WHAT IS EXPECTED: Transcribe the complete listing exactly.
- - -
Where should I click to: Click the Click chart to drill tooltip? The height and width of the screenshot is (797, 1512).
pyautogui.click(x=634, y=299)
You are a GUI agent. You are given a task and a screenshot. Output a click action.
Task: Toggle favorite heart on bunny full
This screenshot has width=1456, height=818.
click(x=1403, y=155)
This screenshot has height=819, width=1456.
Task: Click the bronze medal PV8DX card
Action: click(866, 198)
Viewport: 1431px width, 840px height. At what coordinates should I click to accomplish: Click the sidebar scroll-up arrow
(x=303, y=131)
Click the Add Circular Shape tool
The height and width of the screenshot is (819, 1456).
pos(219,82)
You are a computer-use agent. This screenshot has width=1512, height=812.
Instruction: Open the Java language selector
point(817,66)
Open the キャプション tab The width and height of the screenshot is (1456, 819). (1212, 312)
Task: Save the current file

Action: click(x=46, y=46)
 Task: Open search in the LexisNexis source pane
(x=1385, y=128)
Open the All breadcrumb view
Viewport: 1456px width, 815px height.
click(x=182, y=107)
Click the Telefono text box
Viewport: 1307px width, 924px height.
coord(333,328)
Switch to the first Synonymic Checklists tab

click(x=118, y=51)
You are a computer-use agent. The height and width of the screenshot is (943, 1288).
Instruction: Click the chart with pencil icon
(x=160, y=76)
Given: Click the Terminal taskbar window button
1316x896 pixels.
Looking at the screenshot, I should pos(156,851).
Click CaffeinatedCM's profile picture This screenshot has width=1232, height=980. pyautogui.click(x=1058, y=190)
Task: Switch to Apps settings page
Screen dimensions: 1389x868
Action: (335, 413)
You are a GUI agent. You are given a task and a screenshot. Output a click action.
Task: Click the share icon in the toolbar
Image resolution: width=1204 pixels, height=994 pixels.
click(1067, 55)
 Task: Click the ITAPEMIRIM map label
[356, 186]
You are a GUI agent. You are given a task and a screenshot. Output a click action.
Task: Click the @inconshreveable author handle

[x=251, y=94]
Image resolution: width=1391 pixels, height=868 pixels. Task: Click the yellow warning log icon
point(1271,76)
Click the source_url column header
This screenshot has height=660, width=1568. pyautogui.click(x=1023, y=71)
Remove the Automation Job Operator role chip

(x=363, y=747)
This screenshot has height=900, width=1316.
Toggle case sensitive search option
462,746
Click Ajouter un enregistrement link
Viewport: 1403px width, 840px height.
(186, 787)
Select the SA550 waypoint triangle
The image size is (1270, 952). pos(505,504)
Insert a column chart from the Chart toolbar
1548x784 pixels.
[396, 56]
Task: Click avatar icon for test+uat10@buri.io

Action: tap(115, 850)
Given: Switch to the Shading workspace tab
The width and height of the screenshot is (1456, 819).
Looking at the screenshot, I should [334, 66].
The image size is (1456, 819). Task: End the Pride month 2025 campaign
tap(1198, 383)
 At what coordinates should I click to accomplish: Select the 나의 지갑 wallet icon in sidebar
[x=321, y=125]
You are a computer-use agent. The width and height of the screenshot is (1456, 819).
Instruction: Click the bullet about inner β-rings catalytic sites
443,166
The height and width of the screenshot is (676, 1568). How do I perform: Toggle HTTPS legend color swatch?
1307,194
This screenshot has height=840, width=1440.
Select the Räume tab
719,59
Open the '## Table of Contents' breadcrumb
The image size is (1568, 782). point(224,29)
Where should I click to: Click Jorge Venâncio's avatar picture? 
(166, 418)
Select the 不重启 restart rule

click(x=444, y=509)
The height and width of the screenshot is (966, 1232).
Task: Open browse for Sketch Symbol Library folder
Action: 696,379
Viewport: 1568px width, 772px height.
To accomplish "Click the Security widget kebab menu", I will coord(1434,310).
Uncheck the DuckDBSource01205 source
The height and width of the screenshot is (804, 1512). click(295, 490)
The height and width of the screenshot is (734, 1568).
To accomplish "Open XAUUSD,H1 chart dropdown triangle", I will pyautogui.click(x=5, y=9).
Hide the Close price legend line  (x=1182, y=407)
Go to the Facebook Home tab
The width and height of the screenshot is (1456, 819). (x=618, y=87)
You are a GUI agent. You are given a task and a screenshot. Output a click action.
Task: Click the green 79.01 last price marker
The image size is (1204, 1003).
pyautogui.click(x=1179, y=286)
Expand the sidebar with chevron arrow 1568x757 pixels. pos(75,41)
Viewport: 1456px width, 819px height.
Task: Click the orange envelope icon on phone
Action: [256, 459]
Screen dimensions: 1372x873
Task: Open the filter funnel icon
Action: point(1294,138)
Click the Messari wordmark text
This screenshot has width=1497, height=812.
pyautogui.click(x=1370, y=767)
- - -
RESULT OF THE TASK:
Where should I click to: Click the Click chart to drill tooltip? The height and width of the screenshot is (797, 1512).
pyautogui.click(x=634, y=299)
You are a GUI agent. You are given a task and a screenshot. Output a click action.
Task: Toggle favorite heart on bunny full
This screenshot has width=1456, height=818.
click(x=1403, y=155)
This screenshot has height=819, width=1456.
Task: Click the bronze medal PV8DX card
Action: click(866, 198)
Viewport: 1431px width, 840px height. At what coordinates should I click to accomplish: Click the sidebar scroll-up arrow
(x=303, y=131)
Click the Add Circular Shape tool
The height and width of the screenshot is (819, 1456).
pos(219,82)
You are a computer-use agent. This screenshot has width=1512, height=812.
Instruction: Open the Java language selector
point(817,66)
Open the キャプション tab The width and height of the screenshot is (1456, 819). (1212, 312)
Task: Save the current file

Action: click(x=46, y=46)
 Task: Open search in the LexisNexis source pane
(x=1385, y=128)
Open the All breadcrumb view
Viewport: 1456px width, 815px height.
click(x=182, y=107)
Click the Telefono text box
Viewport: 1307px width, 924px height.
coord(333,328)
Switch to the first Synonymic Checklists tab

click(x=118, y=51)
You are a computer-use agent. The height and width of the screenshot is (943, 1288).
Instruction: Click the chart with pencil icon
(x=160, y=76)
Given: Click the Terminal taskbar window button
1316x896 pixels.
Looking at the screenshot, I should pos(156,851).
Click CaffeinatedCM's profile picture This screenshot has width=1232, height=980. pyautogui.click(x=1058, y=190)
Task: Switch to Apps settings page
Screen dimensions: 1389x868
Action: (335, 413)
You are a GUI agent. You are given a task and a screenshot. Output a click action.
Task: Click the share icon in the toolbar
Image resolution: width=1204 pixels, height=994 pixels.
click(1067, 55)
 Task: Click the ITAPEMIRIM map label
[356, 186]
You are a GUI agent. You are given a task and a screenshot. Output a click action.
Task: Click the @inconshreveable author handle

[x=251, y=94]
Image resolution: width=1391 pixels, height=868 pixels. Task: Click the yellow warning log icon
point(1271,76)
Click the source_url column header
This screenshot has height=660, width=1568. pyautogui.click(x=1023, y=71)
Remove the Automation Job Operator role chip

(x=363, y=747)
This screenshot has height=900, width=1316.
Toggle case sensitive search option
462,746
Click Ajouter un enregistrement link
Viewport: 1403px width, 840px height.
(186, 787)
Select the SA550 waypoint triangle
The image size is (1270, 952). pos(505,504)
Insert a column chart from the Chart toolbar
1548x784 pixels.
[396, 56]
Task: Click avatar icon for test+uat10@buri.io

Action: tap(115, 850)
Given: Switch to the Shading workspace tab
The width and height of the screenshot is (1456, 819).
Looking at the screenshot, I should [334, 66].
The image size is (1456, 819). Task: End the Pride month 2025 campaign
tap(1198, 383)
 At what coordinates should I click to accomplish: Select the 나의 지갑 wallet icon in sidebar
[x=321, y=125]
You are a computer-use agent. The width and height of the screenshot is (1456, 819).
Instruction: Click the bullet about inner β-rings catalytic sites
443,166
The height and width of the screenshot is (676, 1568). How do I perform: Toggle HTTPS legend color swatch?
1307,194
This screenshot has height=840, width=1440.
Select the Räume tab
719,59
Open the '## Table of Contents' breadcrumb
The image size is (1568, 782). point(224,29)
Where should I click to: Click Jorge Venâncio's avatar picture? 
(166, 418)
Select the 不重启 restart rule

click(x=444, y=509)
The height and width of the screenshot is (966, 1232).
Task: Open browse for Sketch Symbol Library folder
Action: 696,379
Viewport: 1568px width, 772px height.
To accomplish "Click the Security widget kebab menu", I will coord(1434,310).
Uncheck the DuckDBSource01205 source
The height and width of the screenshot is (804, 1512). click(295, 490)
The height and width of the screenshot is (734, 1568).
To accomplish "Open XAUUSD,H1 chart dropdown triangle", I will pyautogui.click(x=5, y=9).
Hide the Close price legend line  (x=1182, y=407)
Go to the Facebook Home tab
The width and height of the screenshot is (1456, 819). (x=618, y=87)
You are a GUI agent. You are given a task and a screenshot. Output a click action.
Task: Click the green 79.01 last price marker
The image size is (1204, 1003).
pyautogui.click(x=1179, y=286)
Expand the sidebar with chevron arrow 1568x757 pixels. pos(75,41)
Viewport: 1456px width, 819px height.
Task: Click the orange envelope icon on phone
Action: [256, 459]
Screen dimensions: 1372x873
Task: Open the filter funnel icon
Action: point(1294,138)
Click the Messari wordmark text
This screenshot has width=1497, height=812.
pyautogui.click(x=1370, y=767)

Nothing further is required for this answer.